Quel regard portez-vous sur ce que vous avez accompli ? Avec ce que je sais aujourd’hui, j’aurais peut-être réalisé certaines choses autrement mais ce n’est même pas sûr. J’essaie d’éviter autant que possible de regarder en arrière parce que je trouve cela paralysant. Je préfère me projeter dans l’avenir : ce qui reste à accomplir demain m’intéresse davantage que ce qui a déjà été fait.

Pensez-vous que l’on puisse encore construire un empire comme le vôtre aujourd’hui en partant de zéro comme vous l’avez fait ? Je crois que ce ne serait plus possible. Autrefois, on pouvait se permettre de commencer « petit » : le business se montait peu à peu, grâce notamment au soutien de vrais chasseurs de talents, des petites boutiques qui prenaient le risque de montrer dix pièces de l’un et dix pièces de l’autre. L’histoire d’une marque s’écrivait comme cela.

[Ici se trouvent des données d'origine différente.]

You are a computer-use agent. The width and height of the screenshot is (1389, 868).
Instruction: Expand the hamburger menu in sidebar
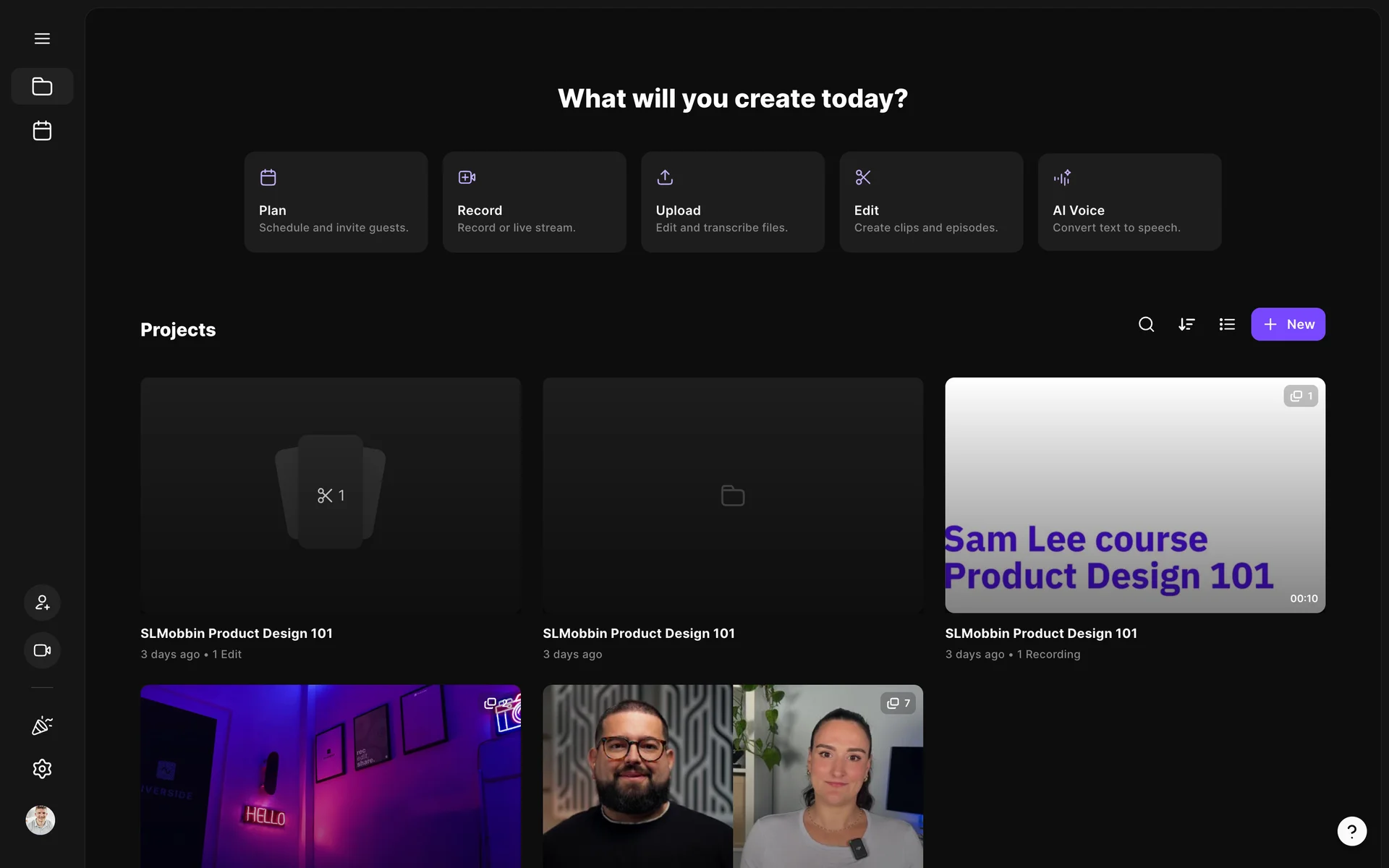tap(42, 38)
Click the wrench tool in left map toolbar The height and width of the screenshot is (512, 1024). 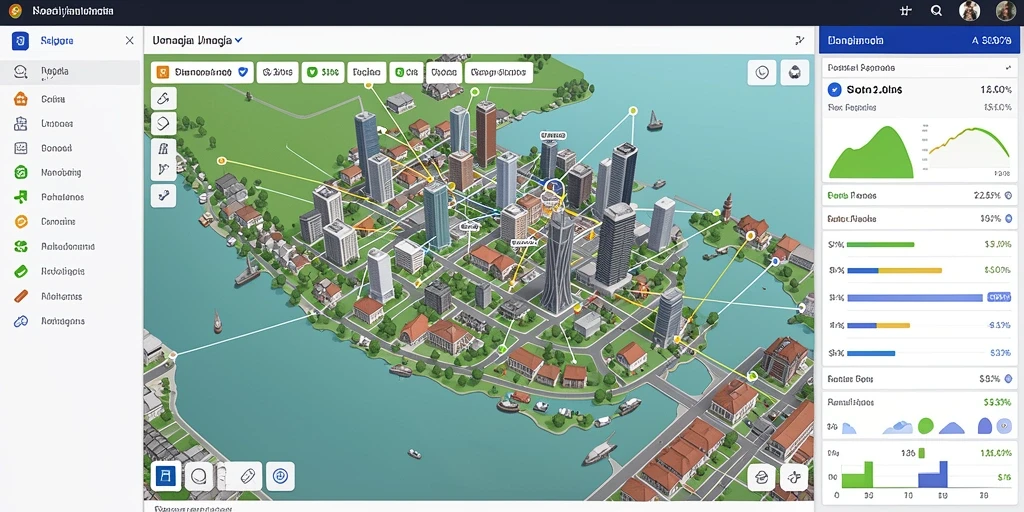(163, 195)

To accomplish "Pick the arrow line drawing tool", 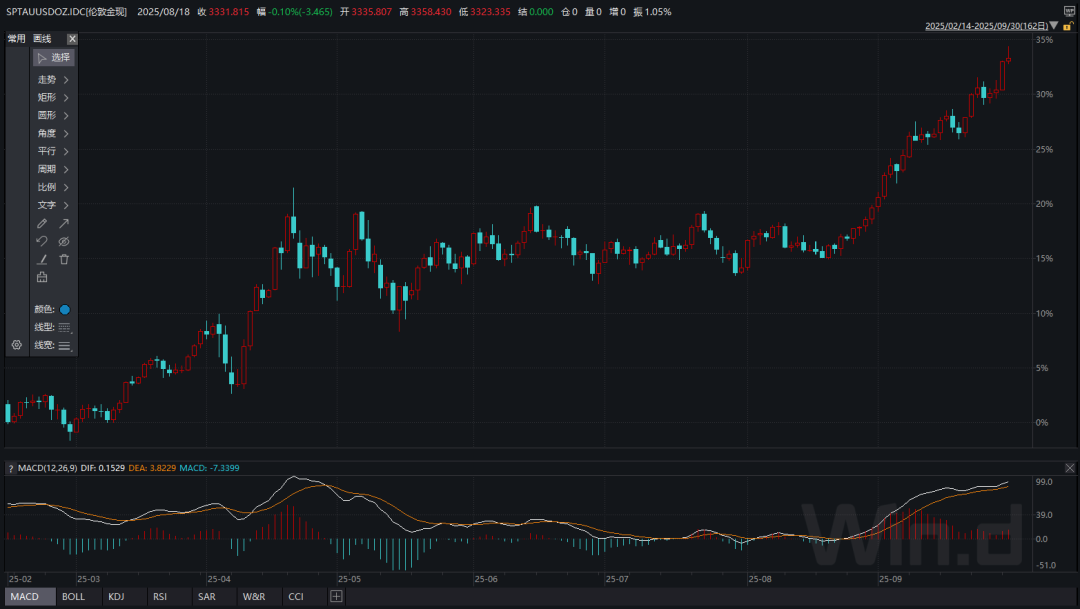I will tap(64, 223).
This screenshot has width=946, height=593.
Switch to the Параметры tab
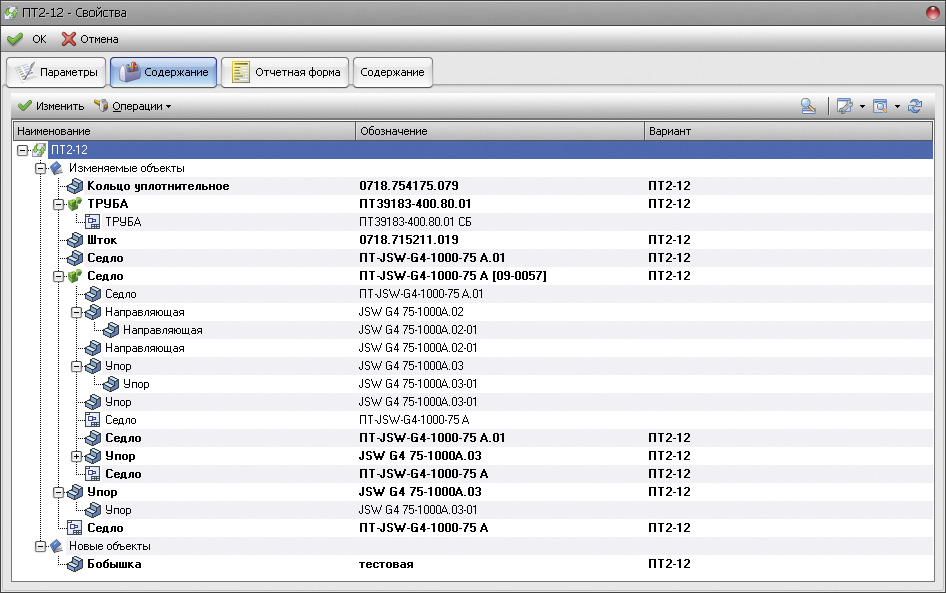click(x=56, y=72)
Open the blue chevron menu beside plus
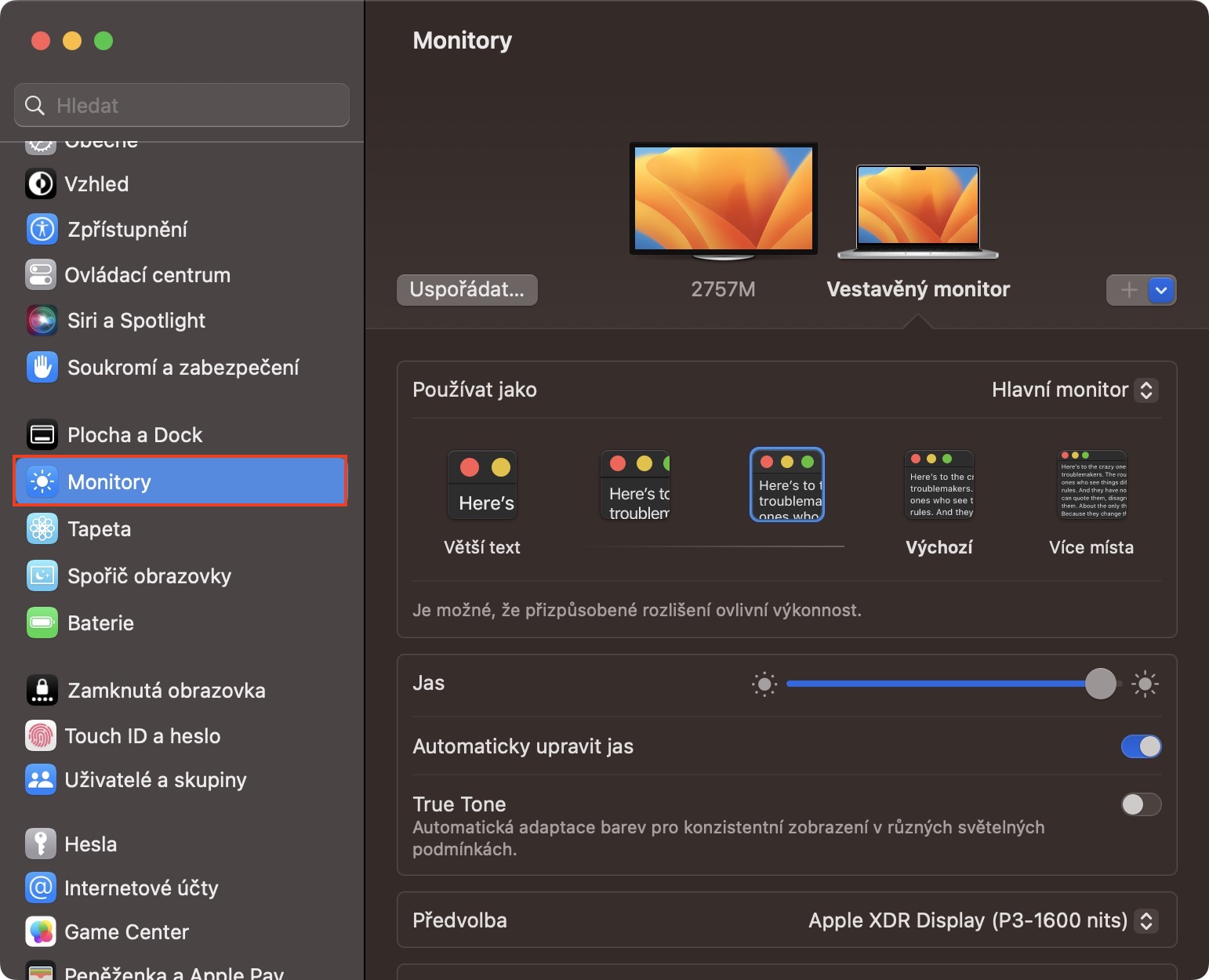Image resolution: width=1209 pixels, height=980 pixels. 1161,290
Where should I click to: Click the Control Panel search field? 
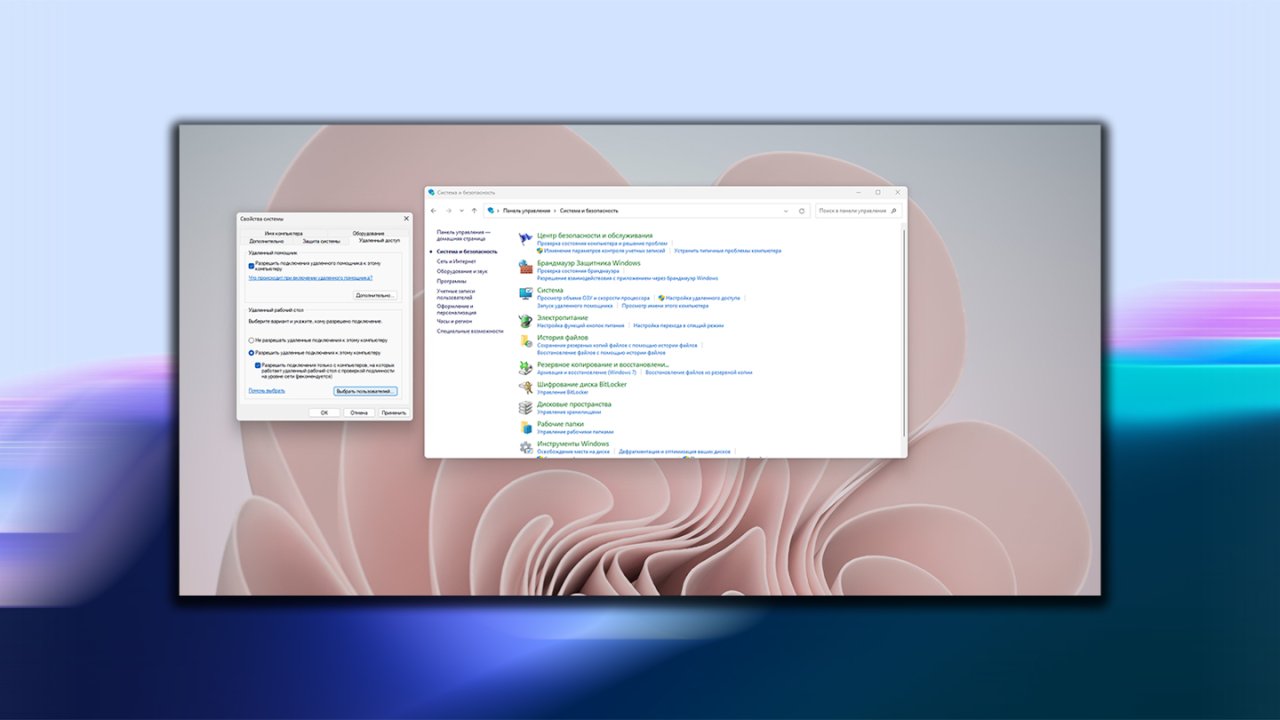tap(852, 211)
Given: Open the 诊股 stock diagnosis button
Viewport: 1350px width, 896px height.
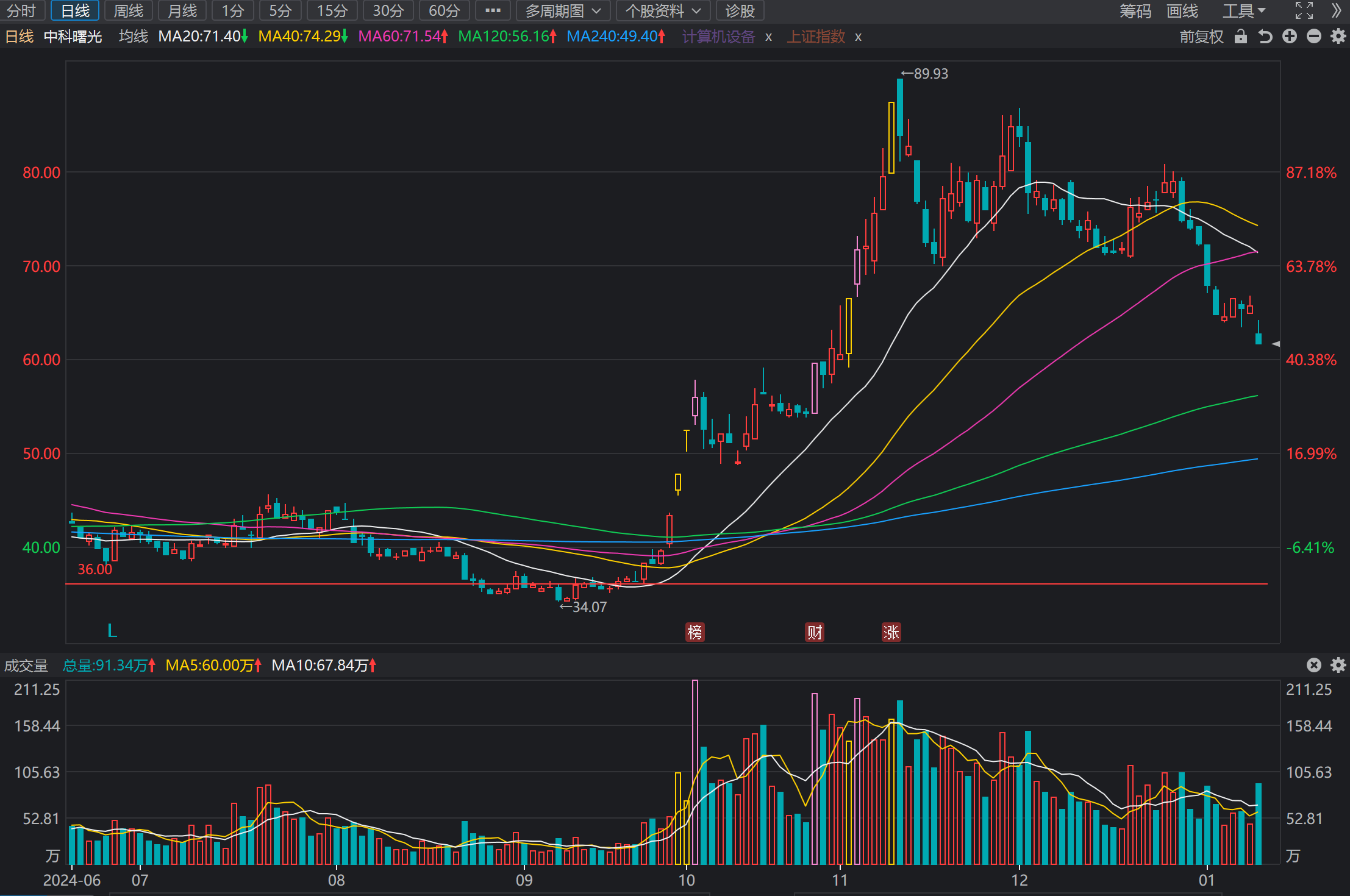Looking at the screenshot, I should pos(740,11).
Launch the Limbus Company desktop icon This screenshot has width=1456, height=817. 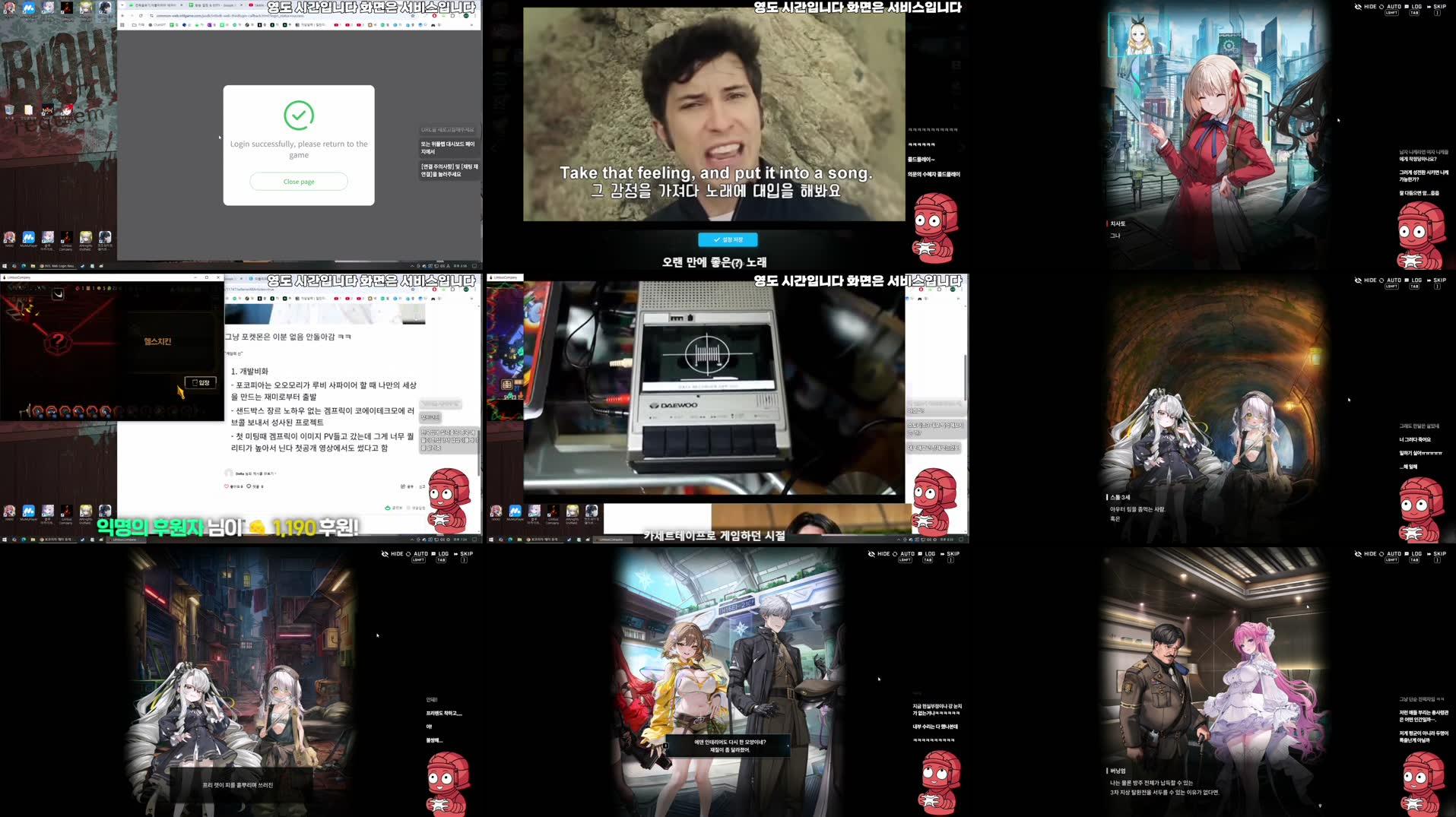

La faute à la mondialisation?

Oui, mais pas seulement. Maintenant, il faut déjà s’être fait un nom pour espérer pouvoir montrer son travail ! Les magasins n’achètent vos vêtements que si la presse a déjà parlé de vous. Et pour faire parler de soi, il faut des moyens, un soutien financier, souvent celui d’un grand groupe qui connaît bien le système et sa logique économique. On fait monter la mayonnaise mais ça ne prend pas toujours : le créateur fait le buzz un moment mais si les ventes ne suivent pas, la saison suivante, ça s’arrête.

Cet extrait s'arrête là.